Il y a un certain paradoxe, lors d'une promenade digestive et dominicale dans le parc Théodore Monod, au Mans, à découvrir subitement l'oeuvre de Sergio Moscona. Vous venez de
déambuler tranquillement sous un soleil radieux. Vous marchez paisiblement au milieu des enfants qui jouent entre les jets d'eaux , les cascades et les bassins du parcours de l'eau, sous
les ramures verdoyantes des arbres centenaires du parc quand vous entrez dans la petite batisse que bordent les grilles de l'entrée. C'est le poste de garde de l'ancienne caserne, bien connue des
manceaux. Vous quittez alors le confort des promenades familiales pour aller à la rencontre de l'oeuvre expressionniste et torturée de Sergio Moscona.
Expressionniste, l'artiste argentin s'inspire à des sources nombreuses et plus vastes. On retrouvera ici l'influence de Rembrandt, là la noirceur de Goya, ou encore la lampe de Guernica
empruntée à Picasso. Mais comment ne pas penser à Lajos Szalay ou à Georges Grosz, le dessinateur expressionniste qui a sans doute le plus pressenti l'arrivée du nazisme?
C'est dans ce monde caricatural, à la fois sombre et coloré, que nous convie
Sergio Moscona. Laissez vous entrainer dans la danse de cet univers
fourmilliant de vie, de mort, de grands désespoirs et de petites lachetés.

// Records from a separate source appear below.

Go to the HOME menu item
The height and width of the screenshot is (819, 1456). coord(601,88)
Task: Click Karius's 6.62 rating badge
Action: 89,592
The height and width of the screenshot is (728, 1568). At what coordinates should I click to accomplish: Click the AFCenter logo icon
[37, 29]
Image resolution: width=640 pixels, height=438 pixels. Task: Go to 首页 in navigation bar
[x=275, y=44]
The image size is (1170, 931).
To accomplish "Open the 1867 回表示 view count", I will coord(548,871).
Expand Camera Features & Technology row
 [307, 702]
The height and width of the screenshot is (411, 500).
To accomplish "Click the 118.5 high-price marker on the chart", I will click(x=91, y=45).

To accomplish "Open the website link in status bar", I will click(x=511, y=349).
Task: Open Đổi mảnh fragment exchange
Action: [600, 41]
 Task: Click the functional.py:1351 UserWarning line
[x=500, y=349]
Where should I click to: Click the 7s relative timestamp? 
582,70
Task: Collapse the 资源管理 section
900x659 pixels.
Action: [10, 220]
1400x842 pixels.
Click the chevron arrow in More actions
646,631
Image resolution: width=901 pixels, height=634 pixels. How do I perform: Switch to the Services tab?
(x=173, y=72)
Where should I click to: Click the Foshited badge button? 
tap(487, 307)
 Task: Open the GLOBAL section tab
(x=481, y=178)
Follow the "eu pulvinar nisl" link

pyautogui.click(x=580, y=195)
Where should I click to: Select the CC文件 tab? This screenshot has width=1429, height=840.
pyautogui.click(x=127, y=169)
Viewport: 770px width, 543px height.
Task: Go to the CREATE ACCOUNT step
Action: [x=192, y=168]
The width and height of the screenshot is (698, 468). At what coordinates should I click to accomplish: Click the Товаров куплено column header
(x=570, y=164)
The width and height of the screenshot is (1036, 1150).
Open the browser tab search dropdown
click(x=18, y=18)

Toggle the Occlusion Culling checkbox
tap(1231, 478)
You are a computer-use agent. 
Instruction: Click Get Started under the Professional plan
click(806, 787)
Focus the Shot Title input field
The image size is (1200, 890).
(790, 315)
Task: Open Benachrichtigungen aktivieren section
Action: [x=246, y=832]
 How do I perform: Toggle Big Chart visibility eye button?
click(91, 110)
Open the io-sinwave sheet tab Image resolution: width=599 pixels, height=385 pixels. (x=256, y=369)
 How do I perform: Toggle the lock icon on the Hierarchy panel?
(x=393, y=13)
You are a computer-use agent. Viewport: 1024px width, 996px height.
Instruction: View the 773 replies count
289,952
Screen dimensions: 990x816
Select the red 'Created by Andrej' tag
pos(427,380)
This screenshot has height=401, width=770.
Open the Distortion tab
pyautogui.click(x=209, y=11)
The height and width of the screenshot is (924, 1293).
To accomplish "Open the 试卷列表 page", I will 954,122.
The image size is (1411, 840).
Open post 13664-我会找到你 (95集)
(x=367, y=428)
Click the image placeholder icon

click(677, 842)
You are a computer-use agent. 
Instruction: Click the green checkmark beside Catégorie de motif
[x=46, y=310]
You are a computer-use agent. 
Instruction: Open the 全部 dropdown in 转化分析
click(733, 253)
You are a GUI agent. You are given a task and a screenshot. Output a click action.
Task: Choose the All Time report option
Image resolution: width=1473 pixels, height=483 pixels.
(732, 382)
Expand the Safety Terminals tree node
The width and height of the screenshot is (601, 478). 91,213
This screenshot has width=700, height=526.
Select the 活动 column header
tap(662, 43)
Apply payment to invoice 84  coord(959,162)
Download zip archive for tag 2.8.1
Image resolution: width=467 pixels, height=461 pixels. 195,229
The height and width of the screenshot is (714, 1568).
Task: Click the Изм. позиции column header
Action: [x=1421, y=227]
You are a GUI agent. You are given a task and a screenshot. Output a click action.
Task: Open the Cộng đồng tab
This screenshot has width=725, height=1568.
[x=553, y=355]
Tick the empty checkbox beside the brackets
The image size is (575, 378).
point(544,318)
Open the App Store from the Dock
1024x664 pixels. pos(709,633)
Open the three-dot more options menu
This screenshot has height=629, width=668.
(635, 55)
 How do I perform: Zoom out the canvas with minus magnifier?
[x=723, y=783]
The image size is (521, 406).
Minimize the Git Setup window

Vous y retrouverez toute la comédie humaine avec ses petitesses, ses hypocrisies, et ses faiblesses. Dessin,
peintures, collages, différents supports, Moscona reprend diverses techniques et s'en empare. Ses tableaux sont envahis de personnages aux visages multiples, aux attitudes et aux expressions
universelles, aux regards fuyants, aux mains croisées. Certaines peintures, plus sombres évoquent la mort, la guerre et l'enfermement.
En ressortant vous retrouverez la sérénité du parc Théodore Monod, mais peut être votre regard aura-t-il changé légèrement, et verrez-vous d'un autre oeil la foule qui se pressera à cette heure
dans les allées du parc.
L'exposition vaut le détour elle se tient actuellement et jusqu'au 28 mai 2008.